Assignment:
Reproduce the records below exactly; no pictures.

Source material:
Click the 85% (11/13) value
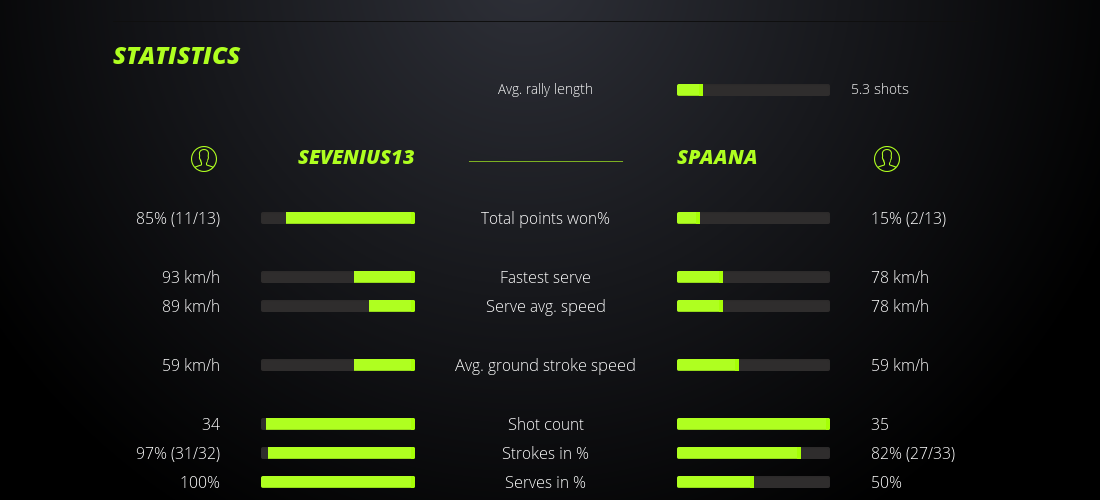The image size is (1100, 500). 178,218
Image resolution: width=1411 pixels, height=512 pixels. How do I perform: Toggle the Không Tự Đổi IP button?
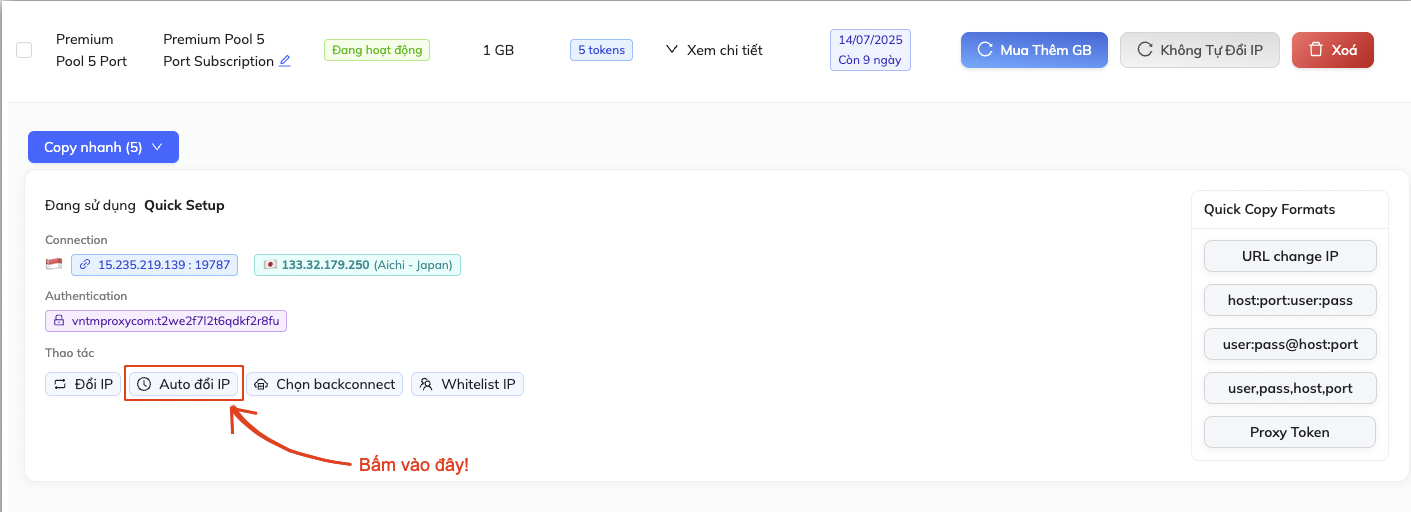tap(1199, 50)
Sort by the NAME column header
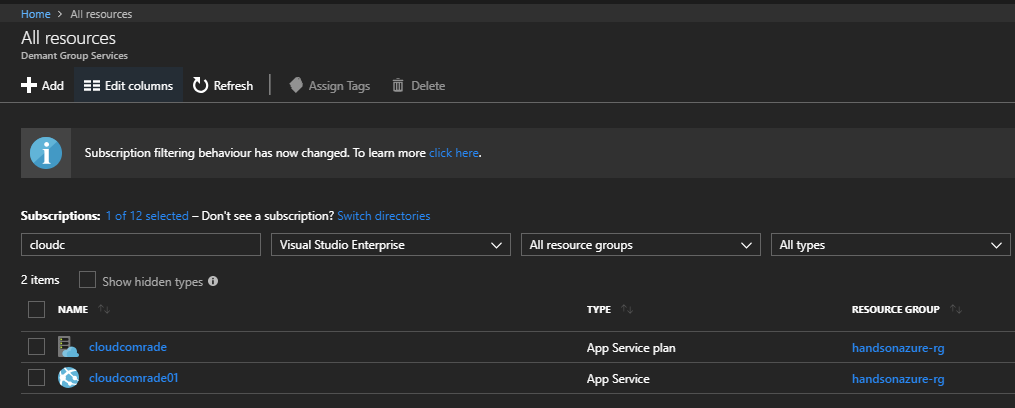 coord(73,310)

Solution to the exercise:
Click the 85% (11/13) value
The image size is (1100, 500). 178,218
Image resolution: width=1411 pixels, height=512 pixels. How do I perform: Toggle the Không Tự Đổi IP button?
tap(1199, 50)
Sort by the NAME column header
 coord(73,310)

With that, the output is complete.